Impact of Intensive Mixing and Shearing Elements on the Effectiveness of Extrusion of Wood Polypropylene Composites

Abstract

The objective of this study was to determine the effect of various design solutions for intensive mixing and shearing elements located at the end of a single-screw plasticizing system on the effectiveness of wood polypropylene composite extrusion. Four types of such elements were used in the study: a pineapple mixer, a Maddock mixer, a ring mixer, and a helical mixer. For the purpose of the study, four blends were prepared containing 5, 10, 15 and 20% of wood fibre, respectively. Direct and indirect resulting factors as well as variable, constant and disturbing factors were investigated. The effectiveness of extrusion of wood polypropylene composites was determined based on results of parameters characterizing this process, such as extrudate temperature, unit consumption of energy supplied to the extruder, mass flow rate, and extrusion speed. It has been shown that the effectiveness of the extrusion process can be improved by using different mixing and shearing elements.

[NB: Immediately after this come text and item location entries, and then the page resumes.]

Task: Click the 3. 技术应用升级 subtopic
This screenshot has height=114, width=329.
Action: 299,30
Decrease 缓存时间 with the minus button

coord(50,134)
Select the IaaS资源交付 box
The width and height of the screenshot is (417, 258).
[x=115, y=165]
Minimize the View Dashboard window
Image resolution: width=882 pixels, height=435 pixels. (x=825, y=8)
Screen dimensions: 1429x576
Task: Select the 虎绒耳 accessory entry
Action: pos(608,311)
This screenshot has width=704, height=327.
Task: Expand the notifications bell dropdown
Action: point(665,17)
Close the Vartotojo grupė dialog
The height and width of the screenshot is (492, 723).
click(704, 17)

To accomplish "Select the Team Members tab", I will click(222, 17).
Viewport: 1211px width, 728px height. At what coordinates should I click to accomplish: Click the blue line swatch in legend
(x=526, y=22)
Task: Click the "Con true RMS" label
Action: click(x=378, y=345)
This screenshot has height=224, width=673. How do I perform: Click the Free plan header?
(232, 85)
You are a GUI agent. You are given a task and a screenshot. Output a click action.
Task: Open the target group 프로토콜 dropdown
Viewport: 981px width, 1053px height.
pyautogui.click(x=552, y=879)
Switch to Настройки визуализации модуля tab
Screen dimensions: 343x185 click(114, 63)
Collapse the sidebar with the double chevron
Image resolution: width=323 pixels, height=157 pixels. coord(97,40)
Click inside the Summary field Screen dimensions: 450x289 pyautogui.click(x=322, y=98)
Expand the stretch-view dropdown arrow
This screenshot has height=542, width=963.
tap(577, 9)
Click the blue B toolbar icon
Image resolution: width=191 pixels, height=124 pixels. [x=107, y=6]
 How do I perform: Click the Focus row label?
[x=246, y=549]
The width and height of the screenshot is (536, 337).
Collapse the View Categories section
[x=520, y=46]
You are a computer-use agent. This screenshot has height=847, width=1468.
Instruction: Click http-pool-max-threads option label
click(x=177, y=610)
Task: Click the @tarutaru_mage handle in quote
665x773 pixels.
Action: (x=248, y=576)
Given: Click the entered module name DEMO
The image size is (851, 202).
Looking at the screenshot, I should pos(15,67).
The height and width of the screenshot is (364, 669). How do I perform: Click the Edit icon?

Such screw design solutions make it possible to affect rheological phenomena occurring during melt flow in the plasticizing system, without modifying the extrusion process parameters such as screw rotation speed and polymer temperature. The literature review shows that there exist very few and general studies investigating the effect of screw design geometry, especially that of mixing and shearing elements, on the efficiency of extruding and mixing wood polypropylene materials.